**** Teks Bacaan ****

Uang Rp 9,6 Miliar Terkait Dugaan Korupsi di Waropen Dikembalikan kepada Negara
Uang sebesar Rp 9,6 miliar terkait kasus dugaan korupsi dana hibah Pemerintah Kabupaten Waropen untuk subsidi transportasi tahun 2016-2017 dikembalikan kepada negara. Penegakan hukum harus tetap kuat meski pandemi.
Oleh
FABIO MARIA LOPES COSTA
·2 menit baca
JAYAPURA, KOMPAS — Uang sebesar Rp 9,6 miliar terkait kasus dugaan korupsi dana hibah Pemerintah Kabupaten Waropen untuk subsidi transportasi tahun 2016-2017 dikembalikan kepada negara. Meski tengah pandemi, pengusutan terhadap kasus dugaan korupsi diminta tetap tegas kepada semua pihak.
Uang itu seharusnya digunakan sebagai subsidi transportasi udara untuk mengangkut warga dari Waropen ke sejumlah daerah pedalaman, seperti Distrik Kirihi dan Distrik Walani. Pihak yang mengembalikannya adalah PT Papua Graha Persada. Pelaksana kegiatan transportasi itu memberikan uang negara tersebut melalui Kejaksaan Tinggi Papua.
”Uang sebesar Rp 9,6 miliar itu bersumber dari APBD Kabupaten Waropen tahun 2016-2017. Untuk sementara, uang disimpan di salah satu bank di Jayapura sebelum dikembalikan ke kas negara,” kata Kepala Kejati Papua Nikolaus Kondomo di Jayapura, Rabu (10/3/2021).
Ia menuturkan, penyidik Kejati Papua akan tetap mengusut kasus ini. Namun, dia mengakui, belum ada tersangka yang ditetapkan. Sejauh ini, penyidik Kejati Papua sudah meminta keterangan dari 13 saksi. Para saksi berasal dari Pemkab Waropen dan PT Papua Graha Persada.
”Kami masih memproses status pihak-pihak yang terlibat dalam kasus ini. Tujuannya mengoptimalkan pengembalian aset dalam penanganan kasus dugaan korupsi,” tuturnya.

**** Informasi Sumber ****

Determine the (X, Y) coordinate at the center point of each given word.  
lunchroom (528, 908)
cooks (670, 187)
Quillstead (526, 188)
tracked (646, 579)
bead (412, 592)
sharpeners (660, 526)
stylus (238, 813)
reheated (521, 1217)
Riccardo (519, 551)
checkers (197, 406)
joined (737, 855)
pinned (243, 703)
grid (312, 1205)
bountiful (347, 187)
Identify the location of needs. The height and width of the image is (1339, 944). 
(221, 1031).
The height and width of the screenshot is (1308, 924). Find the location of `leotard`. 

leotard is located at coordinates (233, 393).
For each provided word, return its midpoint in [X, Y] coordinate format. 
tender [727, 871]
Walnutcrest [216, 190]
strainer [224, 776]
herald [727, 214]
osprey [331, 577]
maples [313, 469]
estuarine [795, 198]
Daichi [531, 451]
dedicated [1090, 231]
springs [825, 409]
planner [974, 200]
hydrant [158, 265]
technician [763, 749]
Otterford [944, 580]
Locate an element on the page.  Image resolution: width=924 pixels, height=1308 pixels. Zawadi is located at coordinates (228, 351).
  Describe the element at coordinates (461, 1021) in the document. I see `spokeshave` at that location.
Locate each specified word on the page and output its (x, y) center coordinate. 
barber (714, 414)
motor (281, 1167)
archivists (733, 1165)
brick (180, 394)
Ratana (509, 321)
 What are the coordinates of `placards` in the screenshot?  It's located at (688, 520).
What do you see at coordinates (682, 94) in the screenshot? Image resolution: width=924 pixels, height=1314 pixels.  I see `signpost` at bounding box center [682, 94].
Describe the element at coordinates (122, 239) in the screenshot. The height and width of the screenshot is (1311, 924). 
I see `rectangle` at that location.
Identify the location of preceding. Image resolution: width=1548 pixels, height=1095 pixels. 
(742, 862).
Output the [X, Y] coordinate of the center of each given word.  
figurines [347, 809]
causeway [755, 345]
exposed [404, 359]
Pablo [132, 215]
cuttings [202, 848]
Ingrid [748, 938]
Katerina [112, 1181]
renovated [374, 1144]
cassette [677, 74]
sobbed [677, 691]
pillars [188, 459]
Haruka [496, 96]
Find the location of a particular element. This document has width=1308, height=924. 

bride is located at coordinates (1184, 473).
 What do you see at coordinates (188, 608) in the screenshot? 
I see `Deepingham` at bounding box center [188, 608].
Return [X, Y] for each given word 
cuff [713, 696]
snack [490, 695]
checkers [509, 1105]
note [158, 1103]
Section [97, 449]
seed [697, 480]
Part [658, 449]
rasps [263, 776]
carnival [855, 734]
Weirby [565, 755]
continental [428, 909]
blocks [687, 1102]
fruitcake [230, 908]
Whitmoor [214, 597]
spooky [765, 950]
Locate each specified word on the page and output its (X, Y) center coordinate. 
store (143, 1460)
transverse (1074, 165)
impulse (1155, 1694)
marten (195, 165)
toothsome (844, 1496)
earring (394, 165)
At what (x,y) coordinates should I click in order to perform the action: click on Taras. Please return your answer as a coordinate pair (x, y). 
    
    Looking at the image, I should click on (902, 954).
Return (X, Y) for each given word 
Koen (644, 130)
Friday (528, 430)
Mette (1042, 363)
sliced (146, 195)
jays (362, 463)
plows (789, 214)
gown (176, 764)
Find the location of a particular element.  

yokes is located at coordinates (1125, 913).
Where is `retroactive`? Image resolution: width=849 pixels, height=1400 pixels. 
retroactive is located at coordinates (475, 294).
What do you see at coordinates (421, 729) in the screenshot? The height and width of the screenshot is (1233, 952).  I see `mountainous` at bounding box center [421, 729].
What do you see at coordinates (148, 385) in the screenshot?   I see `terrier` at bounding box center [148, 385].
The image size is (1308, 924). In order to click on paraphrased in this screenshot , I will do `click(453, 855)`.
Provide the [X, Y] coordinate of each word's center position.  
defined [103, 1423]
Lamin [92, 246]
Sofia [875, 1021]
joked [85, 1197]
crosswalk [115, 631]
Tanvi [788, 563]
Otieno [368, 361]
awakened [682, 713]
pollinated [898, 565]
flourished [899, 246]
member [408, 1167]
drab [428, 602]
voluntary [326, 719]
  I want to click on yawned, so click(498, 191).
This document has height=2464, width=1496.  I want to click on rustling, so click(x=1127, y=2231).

****

- _Uji Pemahaman_
1/ Tuliskan kembali bagian berita tentang dana hibah Waropen mulai dari "Uang itu seharusnya" sampai dengan "dan PT Papua Graha Persada.".
2/ Menurut berita tentang dana hibah Waropen, mengapa Kejati Papua masih memproses status pihak-pihak yang terlibat dalam kasus ini? Jawab dalam satu sampai tiga kalimat.

- _Jawaban_
1/
Uang itu seharusnya digunakan sebagai subsidi transportasi udara untuk mengangkut warga dari Waropen ke sejumlah daerah pedalaman, seperti Distrik Kirihi dan Distrik Walani. Pihak yang mengembalikannya adalah PT Papua Graha Persada. Pelaksana kegiatan transportasi itu memberikan uang negara tersebut melalui Kejaksaan Tinggi Papua.
”Uang sebesar Rp 9,6 miliar itu bersumber dari APBD Kabupaten Waropen tahun 2016-2017. Untuk sementara, uang disimpan di salah satu bank di Jayapura sebelum dikembalikan ke kas negara,” kata Kepala Kejati Papua Nikolaus Kondomo di Jayapura, Rabu (10/3/2021).
Ia menuturkan, penyidik Kejati Papua akan tetap mengusut kasus ini. Namun, dia mengakui, belum ada tersangka yang ditetapkan. Sejauh ini, penyidik Kejati Papua sudah meminta keterangan dari 13 saksi. Para saksi berasal dari Pemkab Waropen dan PT Papua Graha Persada.

2/ Kejati Papua memproses status pihak-pihak yang terlibat untuk mengoptimalkan pengembalian aset dalam penanganan kasus dugaan korupsi tersebut.